I parked for a total of 1 hour on a meter bay that had a maximum of 2 hours parking allowed. My offence? Buying two pay and display tickets instead of one. Even though the two tickets ran consecutively with no gap between the expiry of one and the commencement of the other. This was still apparently an offence. They even sent pictures of my car. It was a very quiet saturday morning and the meter rejected some of my coins so I had to exchange them and return to the car.
What is confusing is that nowhere are there any signs that define what constitutes 'feeding a meter". Nor does anyone seem to know, even in Camden.

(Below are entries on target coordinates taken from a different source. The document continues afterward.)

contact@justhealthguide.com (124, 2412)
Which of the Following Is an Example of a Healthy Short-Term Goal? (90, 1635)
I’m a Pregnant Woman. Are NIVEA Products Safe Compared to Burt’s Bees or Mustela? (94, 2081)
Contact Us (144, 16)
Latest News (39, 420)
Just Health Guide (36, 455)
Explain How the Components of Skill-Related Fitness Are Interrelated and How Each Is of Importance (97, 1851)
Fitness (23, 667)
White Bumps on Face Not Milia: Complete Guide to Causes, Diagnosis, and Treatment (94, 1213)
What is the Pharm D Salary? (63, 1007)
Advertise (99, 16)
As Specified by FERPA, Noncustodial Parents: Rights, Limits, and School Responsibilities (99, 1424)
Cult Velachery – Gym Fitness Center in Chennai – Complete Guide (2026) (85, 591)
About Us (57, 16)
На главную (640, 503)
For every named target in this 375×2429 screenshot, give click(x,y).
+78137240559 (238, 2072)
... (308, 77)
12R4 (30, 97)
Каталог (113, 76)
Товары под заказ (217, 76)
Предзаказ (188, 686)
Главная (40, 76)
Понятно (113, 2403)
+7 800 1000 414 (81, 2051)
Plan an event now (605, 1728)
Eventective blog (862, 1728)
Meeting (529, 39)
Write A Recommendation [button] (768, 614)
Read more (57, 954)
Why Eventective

Other boroughs parking offices told me that feeding the meter was defined by paying for time that took the meters time beyond the maximum time permitted at the bay. ie 2hrs 20 mins in a 2 hour bay. Two Camden wardens told me the same, another said it depended on the area and did not seem to understand the question. Other boroughs do not penalise for meter feeding at all.
If the goalposts are going to be moved in each borough then this needs to be clearly displayed as to what is and is not an offence. It is a complete mess and rules need to be standardised across London
Parking control in London is a disgrace. The pressure from cameras and enforcers is relentless. There is little scope to go about any form of business or pleasure. You cannot even pull over to pick up goods or passengers without the fear of being caught on CCTV (which was never installed to perform the function of policing parking!!!).
I have a medical condition which can effect bladder control. I recently had to pull over in George Street, W1. The cost of relieving myself - £60, with no prosepect of an appeal. I moved to London in the lates 60's when it was a fabulous place to live. Nowadays, I don't want to come anywhere near the place unless there is no other option.
The idiots at City Hall have taken away our capital city and given it over to the tourists, the minority groups and other groups that fit the whim of the resident mayor. Livingstone is gone, but his policies look like living on. Thatcher removed him once. The electorate removed him a second time. Can't anyone remove his legacy?